Source control: working with a safety net

As anyone who ever attempted D.I.Y will tell you, tools are important. So this
post will focus on one of the most basic tools in development: Source control.

Does your main development directory look something like this:

Trying to pick out which one is the latest copy is a nightmare. This structure is even more disastrous if this is a shared drive all your developers access.

Today we are going to go over how to sort this mess out and how to keep things simple and organized.

The basics of source control

Source control is at its core a way of storing versions of files.

  • You create a file, it gets added to source control.
  • You change that file, the change gets checked into source control.
  • You delete a file, the deletion gets checked into source control.

This may seem like extra work for little gain but by carrying this process out we can now do the following things:

  • See every change that has occurred to a file over time.
  • Regress the source tree to any point in time.
  • Easily revert any change including file deletions.
  • Get the latest copy of the source tree.
  • Easily answer questions like "didn't bob do some work in this area six months ago?".
  • Don't need to keep multiple copies of the development tree lying around.
  • Easily pull copies of the development tree onto other machines.
  • Merge changes easily between different versions of the development tree (e.g port changes from unstable to stable)

Types of source control

Check-out and check-in

There are a few source control products that use a "check-out then check-in"
model.

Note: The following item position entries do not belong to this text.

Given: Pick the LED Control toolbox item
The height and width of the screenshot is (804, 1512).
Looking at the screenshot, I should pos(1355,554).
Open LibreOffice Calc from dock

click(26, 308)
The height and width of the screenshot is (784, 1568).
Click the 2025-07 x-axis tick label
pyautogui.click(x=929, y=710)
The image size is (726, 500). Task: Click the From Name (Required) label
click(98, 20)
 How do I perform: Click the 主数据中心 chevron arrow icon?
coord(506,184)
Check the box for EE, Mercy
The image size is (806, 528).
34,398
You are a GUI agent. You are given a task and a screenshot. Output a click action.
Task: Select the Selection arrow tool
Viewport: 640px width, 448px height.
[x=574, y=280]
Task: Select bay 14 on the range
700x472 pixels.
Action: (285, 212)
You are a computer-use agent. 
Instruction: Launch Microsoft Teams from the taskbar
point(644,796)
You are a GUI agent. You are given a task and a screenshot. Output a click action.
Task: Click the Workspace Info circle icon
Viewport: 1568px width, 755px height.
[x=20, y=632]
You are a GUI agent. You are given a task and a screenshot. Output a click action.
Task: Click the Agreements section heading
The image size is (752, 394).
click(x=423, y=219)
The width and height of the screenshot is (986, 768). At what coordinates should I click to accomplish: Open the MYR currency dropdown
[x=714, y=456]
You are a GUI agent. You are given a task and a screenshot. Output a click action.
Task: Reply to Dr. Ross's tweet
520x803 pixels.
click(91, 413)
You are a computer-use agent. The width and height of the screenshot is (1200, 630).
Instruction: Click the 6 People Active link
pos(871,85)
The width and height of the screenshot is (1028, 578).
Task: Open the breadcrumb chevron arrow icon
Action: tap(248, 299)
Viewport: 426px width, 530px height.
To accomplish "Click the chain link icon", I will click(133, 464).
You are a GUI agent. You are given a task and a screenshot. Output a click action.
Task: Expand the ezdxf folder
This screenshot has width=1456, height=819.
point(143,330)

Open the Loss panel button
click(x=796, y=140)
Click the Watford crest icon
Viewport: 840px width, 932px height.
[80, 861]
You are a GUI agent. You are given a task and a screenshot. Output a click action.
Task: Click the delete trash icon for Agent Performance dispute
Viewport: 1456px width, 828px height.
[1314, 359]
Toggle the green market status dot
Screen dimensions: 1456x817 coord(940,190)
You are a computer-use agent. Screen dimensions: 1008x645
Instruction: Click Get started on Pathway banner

This may seem fairly obvious to some people, you get the following
steps:

  • Bob wants to work on file A
  • Bob gets latest source tree.
  • Bob checks out file A
  • Bob alters file A
  • Bob checks in file A

Both visual sourcesafe and team foundation server operate in this fashion. This is a really bad idea because no one can work on file A while Bob has it checked out, you may think "that's fine we will just not work on the same files at the same time, that seems dangerous anyway". However, in languages like c# you have common project files that are altered whenever a file is added. If this is checked out then no one else can add any files. Even worse is when someone checks out half the the project and then goes on holiday for two weeks. This forces an admin to forcibly revert the check out which leaves Bobs development tree in an odd state he will have real issues bringing up to date when he gets back.

The only reason people use sourcesafe is that it's free and it comes with visual studio. However, there are free alternatives that are infinitely more capable and I will go over these later on.

Local merging

This is the most common model for source control. In this model we do not have a check-out step, we simply work on our files then check-in the results. If we
get the latest copy of the tree and there are some alterations to files we have altered locally then these changes are merged in. In the event of a merge not being able to be handled automatically (rarer than you may think) then the user is prompted to resolve the merge.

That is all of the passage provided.